**PROBLEM TO SOLVE**. Put each line of the items below into a Markdown table with two columns, Row and Line. Number the rows in order and leave out blank lines.

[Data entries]
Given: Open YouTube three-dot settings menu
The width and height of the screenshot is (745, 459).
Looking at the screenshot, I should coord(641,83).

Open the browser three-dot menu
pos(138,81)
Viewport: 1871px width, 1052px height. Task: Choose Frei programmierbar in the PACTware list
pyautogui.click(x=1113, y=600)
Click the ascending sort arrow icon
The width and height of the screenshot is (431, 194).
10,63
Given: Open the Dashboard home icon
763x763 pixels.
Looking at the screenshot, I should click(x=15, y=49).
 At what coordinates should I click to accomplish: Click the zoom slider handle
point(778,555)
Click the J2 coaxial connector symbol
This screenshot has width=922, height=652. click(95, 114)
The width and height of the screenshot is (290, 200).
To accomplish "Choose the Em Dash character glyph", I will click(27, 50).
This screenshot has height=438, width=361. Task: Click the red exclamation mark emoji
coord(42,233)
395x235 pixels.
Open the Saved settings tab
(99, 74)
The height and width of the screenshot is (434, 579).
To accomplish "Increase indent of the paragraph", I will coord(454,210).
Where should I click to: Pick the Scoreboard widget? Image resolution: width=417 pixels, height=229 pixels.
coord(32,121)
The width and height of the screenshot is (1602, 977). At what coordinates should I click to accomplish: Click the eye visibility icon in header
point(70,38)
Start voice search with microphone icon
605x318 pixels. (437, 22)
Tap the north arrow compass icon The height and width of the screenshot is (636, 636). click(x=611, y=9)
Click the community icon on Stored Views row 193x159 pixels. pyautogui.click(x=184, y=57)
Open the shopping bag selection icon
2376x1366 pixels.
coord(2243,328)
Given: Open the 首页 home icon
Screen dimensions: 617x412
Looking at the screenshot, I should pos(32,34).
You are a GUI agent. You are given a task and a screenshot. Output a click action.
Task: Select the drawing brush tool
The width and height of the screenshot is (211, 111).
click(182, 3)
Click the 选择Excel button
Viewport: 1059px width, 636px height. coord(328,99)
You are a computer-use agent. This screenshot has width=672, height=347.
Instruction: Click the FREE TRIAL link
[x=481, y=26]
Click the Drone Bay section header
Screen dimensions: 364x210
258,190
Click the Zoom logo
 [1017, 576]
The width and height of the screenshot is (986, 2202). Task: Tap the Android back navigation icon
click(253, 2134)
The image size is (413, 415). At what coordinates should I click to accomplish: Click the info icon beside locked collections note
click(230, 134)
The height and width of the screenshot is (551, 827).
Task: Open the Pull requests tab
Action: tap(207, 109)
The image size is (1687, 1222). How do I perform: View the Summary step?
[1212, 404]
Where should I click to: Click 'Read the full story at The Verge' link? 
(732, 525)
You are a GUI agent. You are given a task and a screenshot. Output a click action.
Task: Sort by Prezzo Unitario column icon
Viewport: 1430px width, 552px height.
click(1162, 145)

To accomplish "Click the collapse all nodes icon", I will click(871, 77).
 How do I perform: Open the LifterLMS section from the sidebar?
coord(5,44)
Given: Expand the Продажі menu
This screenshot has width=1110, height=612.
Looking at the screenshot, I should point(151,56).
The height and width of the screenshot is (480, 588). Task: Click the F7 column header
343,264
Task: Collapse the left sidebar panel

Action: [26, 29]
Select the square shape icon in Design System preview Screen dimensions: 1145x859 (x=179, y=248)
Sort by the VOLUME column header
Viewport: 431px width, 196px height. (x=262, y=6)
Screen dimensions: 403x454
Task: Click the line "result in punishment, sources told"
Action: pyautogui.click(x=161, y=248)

**SOLVED EXERCISE**.
| Row | Line |
|---|---|
| 1 | Given: Open YouTube three-dot settings menu |
| 2 | The width and height of the screenshot is (745, 459). |
| 3 | Looking at the screenshot, I should coord(641,83). |
| 4 | Open the browser three-dot menu |
| 5 | pos(138,81) |
| 6 | Viewport: 1871px width, 1052px height. Task: Choose Frei programmierbar in the PACTware list |
| 7 | pyautogui.click(x=1113, y=600) |
| 8 | Click the ascending sort arrow icon |
| 9 | The width and height of the screenshot is (431, 194). |
| 10 | 10,63 |
| 11 | Given: Open the Dashboard home icon |
| 12 | 763x763 pixels. |
| 13 | Looking at the screenshot, I should click(x=15, y=49). |
| 14 |  At what coordinates should I click to accomplish: Click the zoom slider handle |
| 15 | point(778,555) |
| 16 | Click the J2 coaxial connector symbol |
| 17 | This screenshot has width=922, height=652. click(95, 114) |
| 18 | The width and height of the screenshot is (290, 200). |
| 19 | To accomplish "Choose the Em Dash character glyph", I will click(27, 50). |
| 20 | This screenshot has height=438, width=361. Task: Click the red exclamation mark emoji |
| 21 | coord(42,233) |
| 22 | 395x235 pixels. |
| 23 | Open the Saved settings tab |
| 24 | (99, 74) |
| 25 | The height and width of the screenshot is (434, 579). |
| 26 | To accomplish "Increase indent of the paragraph", I will coord(454,210). |
| 27 | Where should I click to: Pick the Scoreboard widget? Image resolution: width=417 pixels, height=229 pixels. |
| 28 | coord(32,121) |
| 29 | The width and height of the screenshot is (1602, 977). At what coordinates should I click to accomplish: Click the eye visibility icon in header |
| 30 | point(70,38) |
| 31 | Start voice search with microphone icon |
| 32 | 605x318 pixels. (437, 22) |
| 33 | Tap the north arrow compass icon The height and width of the screenshot is (636, 636). click(x=611, y=9) |
| 34 | Click the community icon on Stored Views row 193x159 pixels. pyautogui.click(x=184, y=57) |
| 35 | Open the shopping bag selection icon |
| 36 | 2376x1366 pixels. |
| 37 | coord(2243,328) |
| 38 | Given: Open the 首页 home icon |
| 39 | Screen dimensions: 617x412 |
| 40 | Looking at the screenshot, I should pos(32,34). |
| 41 | You are a GUI agent. You are given a task and a screenshot. Output a click action. |
| 42 | Task: Select the drawing brush tool |
| 43 | The width and height of the screenshot is (211, 111). |
| 44 | click(182, 3) |
| 45 | Click the 选择Excel button |
| 46 | Viewport: 1059px width, 636px height. coord(328,99) |
| 47 | You are a computer-use agent. This screenshot has width=672, height=347. |
| 48 | Instruction: Click the FREE TRIAL link |
| 49 | [x=481, y=26] |
| 50 | Click the Drone Bay section header |
| 51 | Screen dimensions: 364x210 |
| 52 | 258,190 |
| 53 | Click the Zoom logo |
| 54 |  [1017, 576] |
| 55 | The width and height of the screenshot is (986, 2202). Task: Tap the Android back navigation icon |
| 56 | click(253, 2134) |
| 57 | The image size is (413, 415). At what coordinates should I click to accomplish: Click the info icon beside locked collections note |
| 58 | click(230, 134) |
| 59 | The height and width of the screenshot is (551, 827). |
| 60 | Task: Open the Pull requests tab |
| 61 | Action: tap(207, 109) |
| 62 | The image size is (1687, 1222). How do I perform: View the Summary step? |
| 63 | [1212, 404] |
| 64 | Where should I click to: Click 'Read the full story at The Verge' link?  |
| 65 | (732, 525) |
| 66 | You are a GUI agent. You are given a task and a screenshot. Output a click action. |
| 67 | Task: Sort by Prezzo Unitario column icon |
| 68 | Viewport: 1430px width, 552px height. |
| 69 | click(1162, 145) |
| 70 | To accomplish "Click the collapse all nodes icon", I will click(871, 77). |
| 71 |  How do I perform: Open the LifterLMS section from the sidebar? |
| 72 | coord(5,44) |
| 73 | Given: Expand the Продажі menu |
| 74 | This screenshot has width=1110, height=612. |
| 75 | Looking at the screenshot, I should point(151,56). |
| 76 | The height and width of the screenshot is (480, 588). Task: Click the F7 column header |
| 77 | 343,264 |
| 78 | Task: Collapse the left sidebar panel |
| 79 | Action: [26, 29] |
| 80 | Select the square shape icon in Design System preview Screen dimensions: 1145x859 (x=179, y=248) |
| 81 | Sort by the VOLUME column header |
| 82 | Viewport: 431px width, 196px height. (x=262, y=6) |
| 83 | Screen dimensions: 403x454 |
| 84 | Task: Click the line "result in punishment, sources told" |
| 85 | Action: pyautogui.click(x=161, y=248) |